_WORK ORDER_
Word for word, reproduce the records that follow.

──────── SUPPLIED MATERIAL ────────

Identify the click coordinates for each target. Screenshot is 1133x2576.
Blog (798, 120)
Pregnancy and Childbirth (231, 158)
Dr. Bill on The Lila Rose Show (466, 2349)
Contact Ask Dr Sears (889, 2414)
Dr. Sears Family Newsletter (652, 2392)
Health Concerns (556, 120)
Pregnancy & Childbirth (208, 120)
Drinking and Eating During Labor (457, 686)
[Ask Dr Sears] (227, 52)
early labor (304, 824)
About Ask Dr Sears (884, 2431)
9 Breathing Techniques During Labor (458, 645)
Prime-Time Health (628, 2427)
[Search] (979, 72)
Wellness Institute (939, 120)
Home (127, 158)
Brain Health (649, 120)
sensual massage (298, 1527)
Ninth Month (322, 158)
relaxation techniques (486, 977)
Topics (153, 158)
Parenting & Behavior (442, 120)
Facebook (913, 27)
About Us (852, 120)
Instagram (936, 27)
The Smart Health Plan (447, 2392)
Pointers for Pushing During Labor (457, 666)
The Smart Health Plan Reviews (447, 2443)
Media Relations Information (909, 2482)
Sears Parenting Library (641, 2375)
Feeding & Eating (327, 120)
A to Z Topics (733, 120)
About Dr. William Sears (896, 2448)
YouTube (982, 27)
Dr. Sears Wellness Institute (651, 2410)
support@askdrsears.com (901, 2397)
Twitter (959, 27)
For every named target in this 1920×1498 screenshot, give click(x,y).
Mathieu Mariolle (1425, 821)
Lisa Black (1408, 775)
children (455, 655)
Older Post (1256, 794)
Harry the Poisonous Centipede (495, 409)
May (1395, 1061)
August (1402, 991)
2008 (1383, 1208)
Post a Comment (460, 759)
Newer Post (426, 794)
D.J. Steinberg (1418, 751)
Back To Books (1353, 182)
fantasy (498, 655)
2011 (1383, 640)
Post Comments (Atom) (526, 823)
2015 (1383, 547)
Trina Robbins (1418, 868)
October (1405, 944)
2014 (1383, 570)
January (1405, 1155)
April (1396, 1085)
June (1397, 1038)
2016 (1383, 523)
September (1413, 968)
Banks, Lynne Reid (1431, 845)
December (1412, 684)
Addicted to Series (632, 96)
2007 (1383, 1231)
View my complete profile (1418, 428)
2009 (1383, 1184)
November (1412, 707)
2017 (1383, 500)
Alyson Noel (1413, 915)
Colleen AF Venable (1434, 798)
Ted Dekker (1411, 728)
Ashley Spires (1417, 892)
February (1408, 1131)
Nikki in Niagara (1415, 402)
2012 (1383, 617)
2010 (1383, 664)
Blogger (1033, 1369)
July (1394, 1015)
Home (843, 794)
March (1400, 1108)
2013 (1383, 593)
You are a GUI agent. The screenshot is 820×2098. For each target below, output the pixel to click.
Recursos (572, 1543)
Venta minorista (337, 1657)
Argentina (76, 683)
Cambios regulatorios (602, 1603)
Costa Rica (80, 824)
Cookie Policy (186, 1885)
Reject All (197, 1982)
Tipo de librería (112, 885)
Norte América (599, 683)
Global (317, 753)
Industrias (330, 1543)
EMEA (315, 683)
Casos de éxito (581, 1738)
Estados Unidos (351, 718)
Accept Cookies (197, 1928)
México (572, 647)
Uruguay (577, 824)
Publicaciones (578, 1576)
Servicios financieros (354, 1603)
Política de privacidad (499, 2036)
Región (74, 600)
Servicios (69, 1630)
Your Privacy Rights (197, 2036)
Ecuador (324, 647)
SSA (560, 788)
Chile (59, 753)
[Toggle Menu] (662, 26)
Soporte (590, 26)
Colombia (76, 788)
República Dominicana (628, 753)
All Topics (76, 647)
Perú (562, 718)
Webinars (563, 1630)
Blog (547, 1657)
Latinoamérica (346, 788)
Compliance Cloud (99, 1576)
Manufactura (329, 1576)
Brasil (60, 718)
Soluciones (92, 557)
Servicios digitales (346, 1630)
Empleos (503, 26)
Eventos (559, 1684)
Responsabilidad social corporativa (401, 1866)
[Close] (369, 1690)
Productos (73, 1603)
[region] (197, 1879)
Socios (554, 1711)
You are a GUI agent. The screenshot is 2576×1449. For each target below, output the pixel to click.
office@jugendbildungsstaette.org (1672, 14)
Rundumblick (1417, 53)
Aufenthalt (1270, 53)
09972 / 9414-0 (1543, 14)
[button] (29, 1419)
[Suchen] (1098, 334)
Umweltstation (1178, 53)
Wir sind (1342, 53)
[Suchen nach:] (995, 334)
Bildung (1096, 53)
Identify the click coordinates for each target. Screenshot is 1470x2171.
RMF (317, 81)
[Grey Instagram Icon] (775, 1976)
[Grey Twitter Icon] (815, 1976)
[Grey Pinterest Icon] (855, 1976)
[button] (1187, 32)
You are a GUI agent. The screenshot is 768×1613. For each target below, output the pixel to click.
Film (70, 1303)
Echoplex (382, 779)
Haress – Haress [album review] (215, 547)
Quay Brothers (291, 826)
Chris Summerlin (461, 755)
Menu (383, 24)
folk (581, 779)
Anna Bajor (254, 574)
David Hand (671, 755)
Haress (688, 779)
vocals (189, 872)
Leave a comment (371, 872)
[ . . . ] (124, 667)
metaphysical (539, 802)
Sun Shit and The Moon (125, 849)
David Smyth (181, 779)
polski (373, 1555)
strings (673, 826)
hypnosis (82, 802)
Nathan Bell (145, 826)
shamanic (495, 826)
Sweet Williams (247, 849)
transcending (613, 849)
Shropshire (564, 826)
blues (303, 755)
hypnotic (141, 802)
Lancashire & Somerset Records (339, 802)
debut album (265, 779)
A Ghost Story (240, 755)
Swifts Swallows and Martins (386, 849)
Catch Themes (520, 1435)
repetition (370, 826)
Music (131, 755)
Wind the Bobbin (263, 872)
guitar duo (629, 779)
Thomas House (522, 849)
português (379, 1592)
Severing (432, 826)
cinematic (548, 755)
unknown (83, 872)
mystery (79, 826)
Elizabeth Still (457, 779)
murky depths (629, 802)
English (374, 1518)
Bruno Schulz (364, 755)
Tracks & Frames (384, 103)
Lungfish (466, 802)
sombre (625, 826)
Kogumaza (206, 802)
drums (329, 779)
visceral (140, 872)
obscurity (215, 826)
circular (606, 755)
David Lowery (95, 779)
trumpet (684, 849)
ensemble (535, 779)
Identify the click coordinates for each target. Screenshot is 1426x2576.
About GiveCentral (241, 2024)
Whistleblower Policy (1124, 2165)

────────

_SOLUTION FOR THIS PROBLEM_
Identify the click coordinates for each target. Screenshot is 1133x2576.
Blog (798, 120)
Pregnancy and Childbirth (231, 158)
Dr. Bill on The Lila Rose Show (466, 2349)
Contact Ask Dr Sears (889, 2414)
Dr. Sears Family Newsletter (652, 2392)
Health Concerns (556, 120)
Pregnancy & Childbirth (208, 120)
Drinking and Eating During Labor (457, 686)
[Ask Dr Sears] (227, 52)
early labor (304, 824)
About Ask Dr Sears (884, 2431)
9 Breathing Techniques During Labor (458, 645)
Prime-Time Health (628, 2427)
[Search] (979, 72)
Wellness Institute (939, 120)
Home (127, 158)
Brain Health (649, 120)
sensual massage (298, 1527)
Ninth Month (322, 158)
relaxation techniques (486, 977)
Topics (153, 158)
Parenting & Behavior (442, 120)
Facebook (913, 27)
About Us (852, 120)
Instagram (936, 27)
The Smart Health Plan (447, 2392)
Pointers for Pushing During Labor (457, 666)
The Smart Health Plan Reviews (447, 2443)
Media Relations Information (909, 2482)
Sears Parenting Library (641, 2375)
Feeding & Eating (327, 120)
A to Z Topics (733, 120)
About Dr. William Sears (896, 2448)
YouTube (982, 27)
Dr. Sears Wellness Institute (651, 2410)
support@askdrsears.com (901, 2397)
Twitter (959, 27)
For every named target in this 1920×1498 screenshot, give click(x,y).
Mathieu Mariolle (1425, 821)
Lisa Black (1408, 775)
children (455, 655)
Older Post (1256, 794)
Harry the Poisonous Centipede (495, 409)
May (1395, 1061)
August (1402, 991)
2008 (1383, 1208)
Post a Comment (460, 759)
Newer Post (426, 794)
D.J. Steinberg (1418, 751)
Back To Books (1353, 182)
fantasy (498, 655)
2011 (1383, 640)
Post Comments (Atom) (526, 823)
2015 (1383, 547)
Trina Robbins (1418, 868)
October (1405, 944)
2014 (1383, 570)
January (1405, 1155)
April (1396, 1085)
June (1397, 1038)
2016 (1383, 523)
September (1413, 968)
Banks, Lynne Reid (1431, 845)
December (1412, 684)
Addicted to Series (632, 96)
2007 (1383, 1231)
View my complete profile (1418, 428)
2009 (1383, 1184)
November (1412, 707)
2017 (1383, 500)
Alyson Noel (1413, 915)
Colleen AF Venable (1434, 798)
Ted Dekker (1411, 728)
Ashley Spires (1417, 892)
February (1408, 1131)
Nikki in Niagara (1415, 402)
2012 (1383, 617)
2010 (1383, 664)
Blogger (1033, 1369)
July (1394, 1015)
Home (843, 794)
March (1400, 1108)
2013 (1383, 593)
You are a GUI agent. The screenshot is 820×2098. For each target below, output the pixel to click.
Recursos (572, 1543)
Venta minorista (337, 1657)
Argentina (76, 683)
Cambios regulatorios (602, 1603)
Costa Rica (80, 824)
Cookie Policy (186, 1885)
Reject All (197, 1982)
Tipo de librería (112, 885)
Norte América (599, 683)
Global (317, 753)
Industrias (330, 1543)
EMEA (315, 683)
Casos de éxito (581, 1738)
Estados Unidos (351, 718)
Accept Cookies (197, 1928)
México (572, 647)
Uruguay (577, 824)
Publicaciones (578, 1576)
Servicios financieros (354, 1603)
Política de privacidad (499, 2036)
Región (74, 600)
Servicios (69, 1630)
Your Privacy Rights (197, 2036)
Ecuador (324, 647)
SSA (560, 788)
Chile (59, 753)
[Toggle Menu] (662, 26)
Soporte (590, 26)
Colombia (76, 788)
República Dominicana (628, 753)
All Topics (76, 647)
Perú (562, 718)
Webinars (563, 1630)
Blog (547, 1657)
Latinoamérica (346, 788)
Compliance Cloud (99, 1576)
Manufactura (329, 1576)
Brasil (60, 718)
Soluciones (92, 557)
Servicios digitales (346, 1630)
Empleos (503, 26)
Eventos (559, 1684)
Responsabilidad social corporativa (401, 1866)
[Close] (369, 1690)
Productos (73, 1603)
[region] (197, 1879)
Socios (554, 1711)
You are a GUI agent. The screenshot is 2576×1449. For each target below, output the pixel to click.
office@jugendbildungsstaette.org (1672, 14)
Rundumblick (1417, 53)
Aufenthalt (1270, 53)
09972 / 9414-0 (1543, 14)
[button] (29, 1419)
[Suchen] (1098, 334)
Umweltstation (1178, 53)
Wir sind (1342, 53)
[Suchen nach:] (995, 334)
Bildung (1096, 53)
Identify the click coordinates for each target. Screenshot is 1470x2171.
RMF (317, 81)
[Grey Instagram Icon] (775, 1976)
[Grey Twitter Icon] (815, 1976)
[Grey Pinterest Icon] (855, 1976)
[button] (1187, 32)
You are a GUI agent. The screenshot is 768×1613. For each target below, output the pixel to click.
Film (70, 1303)
Echoplex (382, 779)
Haress – Haress [album review] (215, 547)
Quay Brothers (291, 826)
Chris Summerlin (461, 755)
Menu (383, 24)
folk (581, 779)
Anna Bajor (254, 574)
David Hand (671, 755)
Haress (688, 779)
vocals (189, 872)
Leave a comment (371, 872)
[ . . . ] (124, 667)
metaphysical (539, 802)
Sun Shit and The Moon (125, 849)
David Smyth (181, 779)
polski (373, 1555)
strings (673, 826)
hypnosis (82, 802)
Nathan Bell (145, 826)
shamanic (495, 826)
Sweet Williams (247, 849)
transcending (613, 849)
Shropshire (564, 826)
blues (303, 755)
hypnotic (141, 802)
Lancashire & Somerset Records (339, 802)
debut album (265, 779)
A Ghost Story (240, 755)
Swifts Swallows and Martins (386, 849)
Catch Themes (520, 1435)
repetition (370, 826)
Music (131, 755)
Wind the Bobbin (263, 872)
guitar duo (629, 779)
Thomas House (522, 849)
português (379, 1592)
Severing (432, 826)
cinematic (548, 755)
unknown (83, 872)
mystery (79, 826)
Elizabeth Still (457, 779)
murky depths (629, 802)
English (374, 1518)
Bruno Schulz (364, 755)
Tracks & Frames (384, 103)
Lungfish (466, 802)
sombre (625, 826)
Kogumaza (206, 802)
drums (329, 779)
visceral (140, 872)
obscurity (215, 826)
circular (606, 755)
David Lowery (95, 779)
trumpet (684, 849)
ensemble (535, 779)
Identify the click coordinates for each target. Screenshot is 1426x2576.
About GiveCentral (241, 2024)
Whistleblower Policy (1124, 2165)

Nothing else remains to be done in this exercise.